Friday, January 30, 2009

Goat kebabs with a spiced sour cream dipping sauce

Here's another recipe for goat kebabs. Again, to get the necessary boneless meat it's best to ask the butcher to bone out a whole leg and dice the remaining meat. Retain the bone for stock.

Ingredients:

200 g boneless goat meat, cut into a 1.5 cm dice
150 g sour cream
2 small chillies
2 cloves garlic, peeled
1/2 onion, cut into quarters with slices separated
a handful of cherry tomatoes, cut in half
2-3 tablespoons of fresh coriander (a mix of leaves and stems)
1 tbs whole cumin seeds, lightly roasted
freshly ground black pepper
sea salt
olive oil

Thread the goat, tomato and onion onto metal skewers (if you only have bamboo ones, you'll need to soak them in water prior to use to prevent burning). Season with freshly ground pepper, sea salt and olive oil. Refrigerate for a hour.

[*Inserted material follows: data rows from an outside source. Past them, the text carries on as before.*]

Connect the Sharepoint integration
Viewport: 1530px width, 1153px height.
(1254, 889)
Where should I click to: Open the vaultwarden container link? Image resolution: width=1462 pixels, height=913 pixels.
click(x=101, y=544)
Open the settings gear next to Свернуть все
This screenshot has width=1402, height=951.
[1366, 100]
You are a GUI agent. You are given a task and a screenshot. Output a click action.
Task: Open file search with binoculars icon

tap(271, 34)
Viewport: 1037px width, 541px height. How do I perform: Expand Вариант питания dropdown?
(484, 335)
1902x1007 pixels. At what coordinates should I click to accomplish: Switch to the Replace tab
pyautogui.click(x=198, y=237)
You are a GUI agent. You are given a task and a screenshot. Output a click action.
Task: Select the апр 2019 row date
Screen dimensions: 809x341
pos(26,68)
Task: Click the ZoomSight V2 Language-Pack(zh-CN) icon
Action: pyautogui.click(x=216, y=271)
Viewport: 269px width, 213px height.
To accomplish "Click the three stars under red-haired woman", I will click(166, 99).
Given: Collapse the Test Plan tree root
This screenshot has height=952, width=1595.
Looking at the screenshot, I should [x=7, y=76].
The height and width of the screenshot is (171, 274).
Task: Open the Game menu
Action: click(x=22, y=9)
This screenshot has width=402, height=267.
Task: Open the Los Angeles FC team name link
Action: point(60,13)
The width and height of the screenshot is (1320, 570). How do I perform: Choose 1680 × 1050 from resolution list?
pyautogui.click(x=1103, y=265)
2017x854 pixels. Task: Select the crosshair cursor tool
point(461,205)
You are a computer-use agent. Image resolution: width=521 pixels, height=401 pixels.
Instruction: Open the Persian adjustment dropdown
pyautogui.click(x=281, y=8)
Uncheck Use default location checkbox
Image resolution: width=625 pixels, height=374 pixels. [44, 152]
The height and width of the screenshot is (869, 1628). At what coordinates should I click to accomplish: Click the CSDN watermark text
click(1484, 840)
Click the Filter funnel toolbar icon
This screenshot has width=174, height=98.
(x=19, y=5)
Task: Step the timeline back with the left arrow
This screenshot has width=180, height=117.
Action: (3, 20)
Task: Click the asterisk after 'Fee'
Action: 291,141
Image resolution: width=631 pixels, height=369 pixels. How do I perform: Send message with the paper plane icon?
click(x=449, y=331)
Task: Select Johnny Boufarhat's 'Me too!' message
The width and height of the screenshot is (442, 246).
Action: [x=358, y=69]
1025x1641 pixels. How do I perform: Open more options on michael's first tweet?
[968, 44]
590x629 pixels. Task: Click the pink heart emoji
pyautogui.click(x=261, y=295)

Pre-heat the broiler or barbecue to medium low. Cook the goat kebabs for 20-25 minutes or until cooked through, basting occasionally with a little oil.

Meanwhile, prepare the dipping sauce by blitzing the coriander, chilli, cumin and garlic in a food processor. Whisk in to sour cream. Season to taste with salt and black pepper.